- [Task statement]
Quote all of the data below exactly, please.

- [Saved entries]
● ● ● ●
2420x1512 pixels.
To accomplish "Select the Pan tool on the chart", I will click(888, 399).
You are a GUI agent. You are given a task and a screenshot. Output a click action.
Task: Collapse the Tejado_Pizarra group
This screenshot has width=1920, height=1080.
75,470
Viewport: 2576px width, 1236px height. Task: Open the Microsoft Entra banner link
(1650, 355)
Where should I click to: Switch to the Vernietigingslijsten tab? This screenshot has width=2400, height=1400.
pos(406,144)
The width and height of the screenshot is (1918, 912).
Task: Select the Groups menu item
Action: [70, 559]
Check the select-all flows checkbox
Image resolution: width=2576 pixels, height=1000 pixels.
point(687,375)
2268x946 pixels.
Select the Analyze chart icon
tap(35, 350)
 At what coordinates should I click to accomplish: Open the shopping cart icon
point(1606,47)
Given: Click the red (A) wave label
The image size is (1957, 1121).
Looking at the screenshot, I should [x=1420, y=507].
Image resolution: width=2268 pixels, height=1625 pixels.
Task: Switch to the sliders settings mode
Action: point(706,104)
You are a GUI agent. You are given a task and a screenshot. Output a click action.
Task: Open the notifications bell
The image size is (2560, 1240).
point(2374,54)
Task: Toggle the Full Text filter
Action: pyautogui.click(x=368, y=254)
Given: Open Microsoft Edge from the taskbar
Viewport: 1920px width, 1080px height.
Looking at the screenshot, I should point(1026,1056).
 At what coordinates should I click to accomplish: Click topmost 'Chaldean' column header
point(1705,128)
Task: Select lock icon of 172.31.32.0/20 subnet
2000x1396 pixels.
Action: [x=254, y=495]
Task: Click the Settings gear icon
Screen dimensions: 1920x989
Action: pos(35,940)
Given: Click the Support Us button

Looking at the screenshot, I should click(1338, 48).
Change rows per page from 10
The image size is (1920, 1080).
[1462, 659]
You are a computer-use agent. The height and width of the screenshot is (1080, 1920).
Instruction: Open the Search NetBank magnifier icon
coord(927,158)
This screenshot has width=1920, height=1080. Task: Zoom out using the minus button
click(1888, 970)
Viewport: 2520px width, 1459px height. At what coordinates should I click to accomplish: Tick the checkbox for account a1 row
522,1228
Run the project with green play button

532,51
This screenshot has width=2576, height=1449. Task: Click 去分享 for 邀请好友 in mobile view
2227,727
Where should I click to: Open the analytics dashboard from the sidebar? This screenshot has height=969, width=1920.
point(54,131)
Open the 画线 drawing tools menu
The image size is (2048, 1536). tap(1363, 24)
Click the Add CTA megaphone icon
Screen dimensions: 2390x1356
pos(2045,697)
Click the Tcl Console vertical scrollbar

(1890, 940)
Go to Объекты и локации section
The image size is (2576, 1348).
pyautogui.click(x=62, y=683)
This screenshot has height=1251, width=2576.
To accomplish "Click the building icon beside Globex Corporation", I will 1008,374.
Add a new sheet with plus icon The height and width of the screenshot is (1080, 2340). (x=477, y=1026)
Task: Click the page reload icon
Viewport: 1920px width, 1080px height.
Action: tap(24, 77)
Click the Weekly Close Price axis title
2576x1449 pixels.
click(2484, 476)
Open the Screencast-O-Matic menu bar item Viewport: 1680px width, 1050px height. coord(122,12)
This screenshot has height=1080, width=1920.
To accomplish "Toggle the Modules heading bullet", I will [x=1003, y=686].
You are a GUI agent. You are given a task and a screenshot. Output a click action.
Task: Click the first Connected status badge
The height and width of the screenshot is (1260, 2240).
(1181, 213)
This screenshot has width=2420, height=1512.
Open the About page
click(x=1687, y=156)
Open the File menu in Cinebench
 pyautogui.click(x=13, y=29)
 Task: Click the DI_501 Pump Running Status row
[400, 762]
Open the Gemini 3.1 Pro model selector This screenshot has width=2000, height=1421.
● ● ● ●
- [Output of the task]
2420x1512 pixels.
To accomplish "Select the Pan tool on the chart", I will click(888, 399).
You are a GUI agent. You are given a task and a screenshot. Output a click action.
Task: Collapse the Tejado_Pizarra group
This screenshot has width=1920, height=1080.
75,470
Viewport: 2576px width, 1236px height. Task: Open the Microsoft Entra banner link
(1650, 355)
Where should I click to: Switch to the Vernietigingslijsten tab? This screenshot has width=2400, height=1400.
pos(406,144)
The width and height of the screenshot is (1918, 912).
Task: Select the Groups menu item
Action: [70, 559]
Check the select-all flows checkbox
Image resolution: width=2576 pixels, height=1000 pixels.
point(687,375)
2268x946 pixels.
Select the Analyze chart icon
tap(35, 350)
 At what coordinates should I click to accomplish: Open the shopping cart icon
point(1606,47)
Given: Click the red (A) wave label
The image size is (1957, 1121).
Looking at the screenshot, I should [x=1420, y=507].
Image resolution: width=2268 pixels, height=1625 pixels.
Task: Switch to the sliders settings mode
Action: point(706,104)
You are a GUI agent. You are given a task and a screenshot. Output a click action.
Task: Open the notifications bell
The image size is (2560, 1240).
point(2374,54)
Task: Toggle the Full Text filter
Action: pyautogui.click(x=368, y=254)
Given: Open Microsoft Edge from the taskbar
Viewport: 1920px width, 1080px height.
Looking at the screenshot, I should point(1026,1056).
 At what coordinates should I click to accomplish: Click topmost 'Chaldean' column header
point(1705,128)
Task: Select lock icon of 172.31.32.0/20 subnet
2000x1396 pixels.
Action: [x=254, y=495]
Task: Click the Settings gear icon
Screen dimensions: 1920x989
Action: pos(35,940)
Given: Click the Support Us button

Looking at the screenshot, I should click(1338, 48).
Change rows per page from 10
The image size is (1920, 1080).
[1462, 659]
You are a computer-use agent. The height and width of the screenshot is (1080, 1920).
Instruction: Open the Search NetBank magnifier icon
coord(927,158)
This screenshot has width=1920, height=1080. Task: Zoom out using the minus button
click(1888, 970)
Viewport: 2520px width, 1459px height. At what coordinates should I click to accomplish: Tick the checkbox for account a1 row
522,1228
Run the project with green play button

532,51
This screenshot has width=2576, height=1449. Task: Click 去分享 for 邀请好友 in mobile view
2227,727
Where should I click to: Open the analytics dashboard from the sidebar? This screenshot has height=969, width=1920.
point(54,131)
Open the 画线 drawing tools menu
The image size is (2048, 1536). tap(1363, 24)
Click the Add CTA megaphone icon
Screen dimensions: 2390x1356
pos(2045,697)
Click the Tcl Console vertical scrollbar

(1890, 940)
Go to Объекты и локации section
The image size is (2576, 1348).
pyautogui.click(x=62, y=683)
This screenshot has height=1251, width=2576.
To accomplish "Click the building icon beside Globex Corporation", I will 1008,374.
Add a new sheet with plus icon The height and width of the screenshot is (1080, 2340). (x=477, y=1026)
Task: Click the page reload icon
Viewport: 1920px width, 1080px height.
Action: tap(24, 77)
Click the Weekly Close Price axis title
2576x1449 pixels.
click(2484, 476)
Open the Screencast-O-Matic menu bar item Viewport: 1680px width, 1050px height. coord(122,12)
This screenshot has height=1080, width=1920.
To accomplish "Toggle the Modules heading bullet", I will [x=1003, y=686].
You are a GUI agent. You are given a task and a screenshot. Output a click action.
Task: Click the first Connected status badge
The height and width of the screenshot is (1260, 2240).
(1181, 213)
This screenshot has width=2420, height=1512.
Open the About page
click(x=1687, y=156)
Open the File menu in Cinebench
 pyautogui.click(x=13, y=29)
 Task: Click the DI_501 Pump Running Status row
[400, 762]
Open the Gemini 3.1 Pro model selector This screenshot has width=2000, height=1421.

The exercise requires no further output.